1913. Woodrow Wilson is sworn into the office of President. The 16th Amendment becomes law. Rosa Parks is born. And, importantly for purposees of this story, somebody is smuggling jewels into the United States, evading the taxes on jewel imports.
The New York Tribune found out about the smuggling and ran a story on it. The Wilson administration wanted to prosecute the smugglers and anybody in the Customs Service who was cooperating with the smugglers. The prosecutor suspected that a Tribune employee, Burdick, paid a bribe, which was a crime, to a Customs Service official for information about the smuggling. The prosecutor wanted the identity of he Customs Service official. Burdick refused to testify, invoking his right against self-incrimination. In an attempt to force his testimony, President Wilson issued a pardon to Burdick. With no threat of prosecution for paying a bribe, Wilson thought Burdick would be forced to testify. Burdick refused to accept the pardon.
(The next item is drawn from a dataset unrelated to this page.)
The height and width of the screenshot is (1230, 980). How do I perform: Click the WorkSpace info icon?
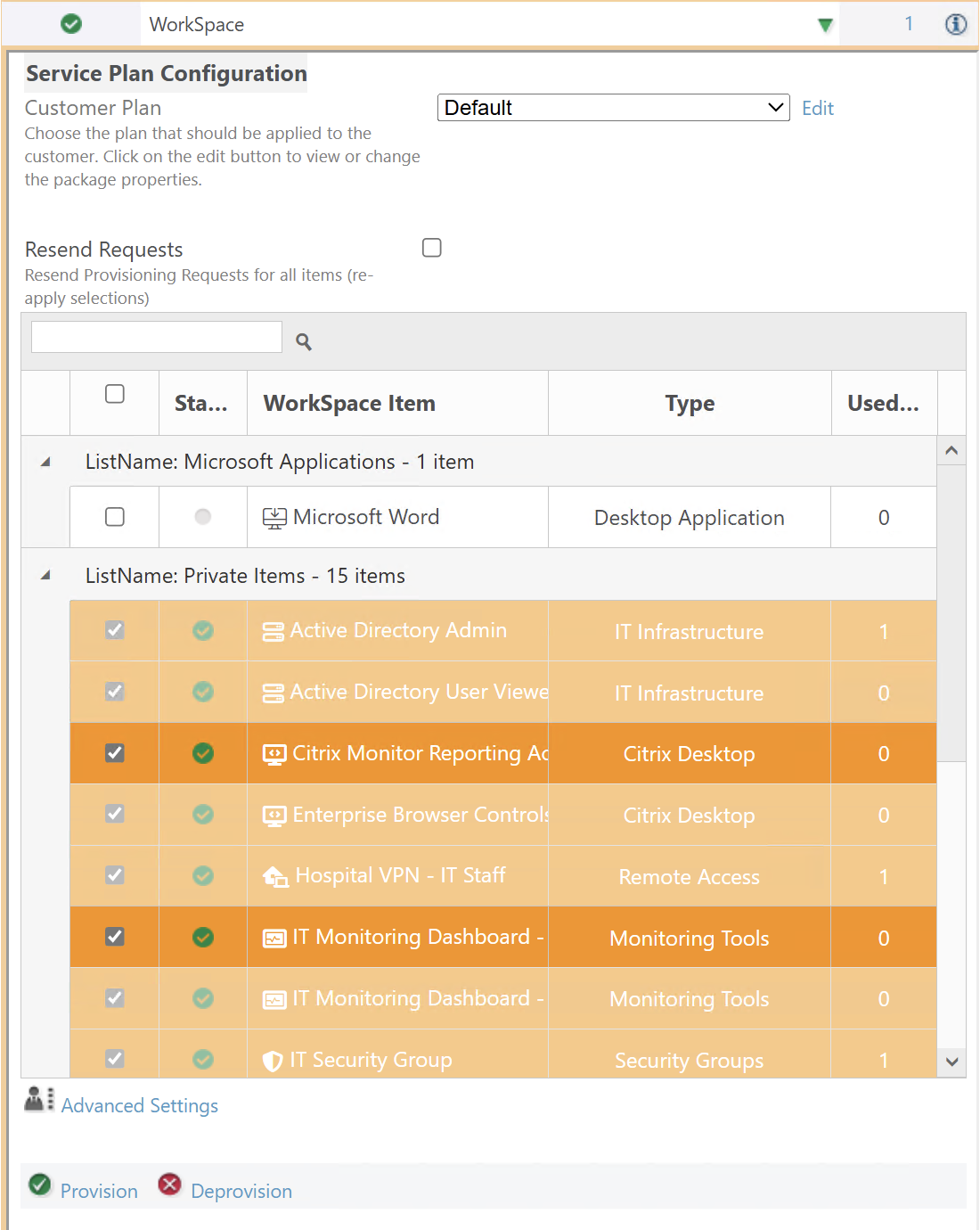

Eventually, the US Supreme Court ruled in Burdick's favor. If Burdick had been granted immunity by the prosecutor, as usually happens in this kind of case, he could have been forced to testify. But a pardon, the Court said, is different. No one is required to accept a pardon, and the acceptance of a pardon is an admission of guilt..
This brings us to the differences between legislative immunity and a pardon. They are substantial. The latter carries an imputation of guilt; acceptance a confession of it. The former has no such imputation or confession. It is tantamount to the silence of the witness. It is noncommittal. It is the unobtrusive act of the law given protection against a sinister use of his testimony, not like a pardon, requiring him to confess his guilt in order to avoid a conviction of it.